Separately, Amnesty International is calling for the release of a Briton held unlawfully in Iraq.

Amnesty says: ‘68-year-old Ramze Shihab Ahmed has been detained in Iraq, without charge or trial, since December 2009.

‘He alleges that he has been repeatedly tortured, including being suffocated with a plastic bag, suspended by his ankles and given electric shocks to sensitive parts of his body.

‘He has never been charged with a crime and there has been no investigation into his allegations of torture.

‘Ramze went to Iraq from his home in the UK in November 2009 to try to secure the release of his son, who had been detained two months earlier.

‘Ramze has said that he was repeatedly tortured whilst he was held in the secret al-Muthanna prison between December 2009 and April 2010.

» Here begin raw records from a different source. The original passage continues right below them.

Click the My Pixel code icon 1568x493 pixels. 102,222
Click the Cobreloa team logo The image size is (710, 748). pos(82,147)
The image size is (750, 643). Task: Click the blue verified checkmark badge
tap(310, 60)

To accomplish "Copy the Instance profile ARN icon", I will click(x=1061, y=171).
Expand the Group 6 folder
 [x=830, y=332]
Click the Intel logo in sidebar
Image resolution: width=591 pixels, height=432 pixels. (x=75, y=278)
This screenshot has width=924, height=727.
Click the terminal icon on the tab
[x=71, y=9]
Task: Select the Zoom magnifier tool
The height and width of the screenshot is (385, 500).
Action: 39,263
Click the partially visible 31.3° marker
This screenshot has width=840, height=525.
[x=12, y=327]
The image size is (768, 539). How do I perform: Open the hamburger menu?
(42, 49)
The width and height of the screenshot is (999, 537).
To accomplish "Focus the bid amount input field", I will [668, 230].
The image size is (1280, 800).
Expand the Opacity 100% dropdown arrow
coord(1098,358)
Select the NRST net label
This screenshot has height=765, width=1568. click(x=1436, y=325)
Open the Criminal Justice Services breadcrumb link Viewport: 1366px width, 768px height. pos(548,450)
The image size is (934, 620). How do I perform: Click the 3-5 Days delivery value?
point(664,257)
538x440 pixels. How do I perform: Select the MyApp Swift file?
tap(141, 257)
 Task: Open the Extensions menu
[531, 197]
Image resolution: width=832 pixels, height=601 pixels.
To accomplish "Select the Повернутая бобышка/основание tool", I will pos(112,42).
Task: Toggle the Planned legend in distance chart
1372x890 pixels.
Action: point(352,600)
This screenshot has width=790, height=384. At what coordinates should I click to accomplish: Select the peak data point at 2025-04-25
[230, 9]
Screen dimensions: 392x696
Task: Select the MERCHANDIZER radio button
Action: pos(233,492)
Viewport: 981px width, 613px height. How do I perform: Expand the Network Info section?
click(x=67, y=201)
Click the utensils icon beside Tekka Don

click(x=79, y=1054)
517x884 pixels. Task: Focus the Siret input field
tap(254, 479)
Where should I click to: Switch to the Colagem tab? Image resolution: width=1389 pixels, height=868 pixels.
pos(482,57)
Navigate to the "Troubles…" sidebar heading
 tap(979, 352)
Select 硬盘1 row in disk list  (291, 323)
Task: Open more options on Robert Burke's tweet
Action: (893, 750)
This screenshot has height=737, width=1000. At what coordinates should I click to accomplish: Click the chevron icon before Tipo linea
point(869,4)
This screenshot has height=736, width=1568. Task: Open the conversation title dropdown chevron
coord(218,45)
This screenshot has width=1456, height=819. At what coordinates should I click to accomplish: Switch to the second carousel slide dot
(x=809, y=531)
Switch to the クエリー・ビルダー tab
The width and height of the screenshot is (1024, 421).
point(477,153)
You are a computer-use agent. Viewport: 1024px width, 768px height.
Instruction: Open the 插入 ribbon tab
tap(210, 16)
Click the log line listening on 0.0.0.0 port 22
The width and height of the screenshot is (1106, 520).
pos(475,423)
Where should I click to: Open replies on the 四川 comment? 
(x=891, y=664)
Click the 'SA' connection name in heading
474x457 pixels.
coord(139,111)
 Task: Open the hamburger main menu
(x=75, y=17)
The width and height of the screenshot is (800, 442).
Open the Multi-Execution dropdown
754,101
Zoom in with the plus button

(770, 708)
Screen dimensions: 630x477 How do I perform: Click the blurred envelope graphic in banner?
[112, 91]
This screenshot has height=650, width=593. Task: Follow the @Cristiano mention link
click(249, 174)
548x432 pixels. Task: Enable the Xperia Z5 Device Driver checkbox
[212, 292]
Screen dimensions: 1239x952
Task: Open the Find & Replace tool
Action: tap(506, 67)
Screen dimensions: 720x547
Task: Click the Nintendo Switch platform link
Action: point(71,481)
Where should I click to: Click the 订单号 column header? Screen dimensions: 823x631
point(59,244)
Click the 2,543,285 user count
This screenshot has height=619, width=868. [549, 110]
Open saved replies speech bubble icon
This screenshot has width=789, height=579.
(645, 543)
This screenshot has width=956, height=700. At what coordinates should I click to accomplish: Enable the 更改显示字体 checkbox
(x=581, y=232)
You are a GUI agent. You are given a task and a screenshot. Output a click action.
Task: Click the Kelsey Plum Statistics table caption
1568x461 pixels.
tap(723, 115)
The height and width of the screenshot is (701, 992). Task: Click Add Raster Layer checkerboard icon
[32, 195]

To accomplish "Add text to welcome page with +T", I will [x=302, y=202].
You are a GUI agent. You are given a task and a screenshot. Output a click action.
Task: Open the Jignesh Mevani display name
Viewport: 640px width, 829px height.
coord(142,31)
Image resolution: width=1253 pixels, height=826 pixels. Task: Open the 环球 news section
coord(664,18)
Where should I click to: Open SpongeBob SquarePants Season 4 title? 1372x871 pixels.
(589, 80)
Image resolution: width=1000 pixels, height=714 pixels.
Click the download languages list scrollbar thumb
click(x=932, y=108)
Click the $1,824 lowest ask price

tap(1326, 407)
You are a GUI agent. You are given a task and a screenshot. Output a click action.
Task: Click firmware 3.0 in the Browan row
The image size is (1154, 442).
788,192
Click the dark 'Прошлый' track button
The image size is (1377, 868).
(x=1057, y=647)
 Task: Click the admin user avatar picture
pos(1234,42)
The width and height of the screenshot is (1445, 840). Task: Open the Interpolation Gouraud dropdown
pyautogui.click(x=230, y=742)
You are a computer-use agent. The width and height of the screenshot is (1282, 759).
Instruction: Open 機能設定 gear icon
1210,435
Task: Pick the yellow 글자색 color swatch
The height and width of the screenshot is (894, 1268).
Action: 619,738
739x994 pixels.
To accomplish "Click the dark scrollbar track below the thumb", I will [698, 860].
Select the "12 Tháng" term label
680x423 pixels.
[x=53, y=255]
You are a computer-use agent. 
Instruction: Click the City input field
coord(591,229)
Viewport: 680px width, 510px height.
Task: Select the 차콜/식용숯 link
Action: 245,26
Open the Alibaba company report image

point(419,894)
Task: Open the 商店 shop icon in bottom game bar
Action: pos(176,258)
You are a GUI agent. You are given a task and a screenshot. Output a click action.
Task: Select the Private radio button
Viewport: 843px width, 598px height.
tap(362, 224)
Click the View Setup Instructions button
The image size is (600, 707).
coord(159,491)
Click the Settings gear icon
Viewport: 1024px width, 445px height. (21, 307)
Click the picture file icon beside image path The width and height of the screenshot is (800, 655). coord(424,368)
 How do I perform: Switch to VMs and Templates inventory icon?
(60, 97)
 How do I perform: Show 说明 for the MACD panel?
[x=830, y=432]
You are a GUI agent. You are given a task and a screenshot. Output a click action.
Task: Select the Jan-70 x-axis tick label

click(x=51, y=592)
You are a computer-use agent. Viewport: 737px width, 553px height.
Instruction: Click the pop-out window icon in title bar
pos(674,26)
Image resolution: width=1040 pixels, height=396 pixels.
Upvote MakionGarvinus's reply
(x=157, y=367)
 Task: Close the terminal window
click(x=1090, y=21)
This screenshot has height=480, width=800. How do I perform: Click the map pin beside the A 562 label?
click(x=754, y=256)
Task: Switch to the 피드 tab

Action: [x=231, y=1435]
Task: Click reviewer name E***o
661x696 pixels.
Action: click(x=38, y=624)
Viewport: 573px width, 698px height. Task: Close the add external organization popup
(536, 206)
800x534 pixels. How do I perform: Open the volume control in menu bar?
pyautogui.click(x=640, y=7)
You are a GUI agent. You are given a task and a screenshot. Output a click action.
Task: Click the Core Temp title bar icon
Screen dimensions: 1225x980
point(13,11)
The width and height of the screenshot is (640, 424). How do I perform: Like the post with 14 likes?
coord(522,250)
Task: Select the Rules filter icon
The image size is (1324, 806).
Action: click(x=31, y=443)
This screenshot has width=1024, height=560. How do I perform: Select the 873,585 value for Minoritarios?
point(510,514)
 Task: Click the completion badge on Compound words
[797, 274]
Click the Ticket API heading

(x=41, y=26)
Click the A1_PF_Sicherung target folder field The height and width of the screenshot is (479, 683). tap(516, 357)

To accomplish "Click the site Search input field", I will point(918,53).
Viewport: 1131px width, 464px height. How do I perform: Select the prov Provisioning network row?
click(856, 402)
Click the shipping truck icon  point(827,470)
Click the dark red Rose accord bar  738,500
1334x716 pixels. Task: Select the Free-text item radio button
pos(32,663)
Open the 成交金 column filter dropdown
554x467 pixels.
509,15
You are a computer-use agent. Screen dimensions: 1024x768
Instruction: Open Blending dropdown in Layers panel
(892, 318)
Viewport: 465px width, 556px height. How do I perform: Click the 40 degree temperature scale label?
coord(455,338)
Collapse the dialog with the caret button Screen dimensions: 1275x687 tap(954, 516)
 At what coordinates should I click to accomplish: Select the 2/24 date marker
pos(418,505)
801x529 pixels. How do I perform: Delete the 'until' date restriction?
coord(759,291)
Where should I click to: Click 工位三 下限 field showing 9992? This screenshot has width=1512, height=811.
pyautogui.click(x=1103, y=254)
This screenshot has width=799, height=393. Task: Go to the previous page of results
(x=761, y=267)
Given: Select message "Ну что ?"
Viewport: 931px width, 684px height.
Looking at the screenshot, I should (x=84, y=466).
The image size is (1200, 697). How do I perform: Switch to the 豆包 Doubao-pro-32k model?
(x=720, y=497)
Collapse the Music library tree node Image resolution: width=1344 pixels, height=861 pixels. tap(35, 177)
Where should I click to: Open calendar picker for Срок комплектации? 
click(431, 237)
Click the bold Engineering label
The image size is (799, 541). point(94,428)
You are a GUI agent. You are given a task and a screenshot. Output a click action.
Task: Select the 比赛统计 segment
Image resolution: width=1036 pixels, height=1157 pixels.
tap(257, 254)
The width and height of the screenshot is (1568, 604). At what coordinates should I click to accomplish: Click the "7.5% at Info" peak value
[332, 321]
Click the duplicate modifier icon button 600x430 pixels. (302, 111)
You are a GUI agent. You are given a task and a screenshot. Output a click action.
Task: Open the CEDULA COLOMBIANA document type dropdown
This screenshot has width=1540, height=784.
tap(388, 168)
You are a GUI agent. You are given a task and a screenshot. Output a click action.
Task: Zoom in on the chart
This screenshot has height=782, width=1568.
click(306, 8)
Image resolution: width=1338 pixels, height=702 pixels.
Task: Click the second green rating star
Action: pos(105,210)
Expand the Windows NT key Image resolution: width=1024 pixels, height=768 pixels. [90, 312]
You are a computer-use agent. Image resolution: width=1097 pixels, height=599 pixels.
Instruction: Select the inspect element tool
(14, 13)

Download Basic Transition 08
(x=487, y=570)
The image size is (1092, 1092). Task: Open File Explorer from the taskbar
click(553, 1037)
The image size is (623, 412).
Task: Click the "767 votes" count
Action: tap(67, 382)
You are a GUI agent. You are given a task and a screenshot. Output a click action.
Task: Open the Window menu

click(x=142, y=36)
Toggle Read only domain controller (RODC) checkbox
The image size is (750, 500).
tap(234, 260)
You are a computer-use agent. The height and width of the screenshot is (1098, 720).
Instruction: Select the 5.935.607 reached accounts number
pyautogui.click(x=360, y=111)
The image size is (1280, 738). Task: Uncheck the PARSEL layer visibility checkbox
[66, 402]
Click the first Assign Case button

‘His family had no idea where he was being held until 25 March 2010 when he managed to call his wife from prison.

‘Ramze is currently being held at al-Rusafa prison, where he has not been tortured but is believed to be suffering from ill-health.

‘On 7 December 2009, Ramze Shihab Ahmed was in a relative’s house having dinner when Iraqi security officials arrested him.

‘None of his family knew where he was being held until 25 March 2010, when he managed to call his wife from prison.

‘He told her he was being held in a prison in the old Muthanna airport in Baghdad and that she should alert the British authorities straight away.

‘The phone conversation was immediately cut off.

‘Ramze Shihab Ahmed was transferred to al-Rusafa prison on around 13 April 2010.

‘Once in al-Rusafa prison, Ramze Shihab Ahmed described the torture he had endured in the secret Muthanna prison.

‘Following repeated torture, Ramze Shihab Ahmed eventually signed a statement which incriminated him.’

Amnesty concluded: ‘An estimated 30,000 detainees are currently being held without charge or trial in Iraqi prisons.’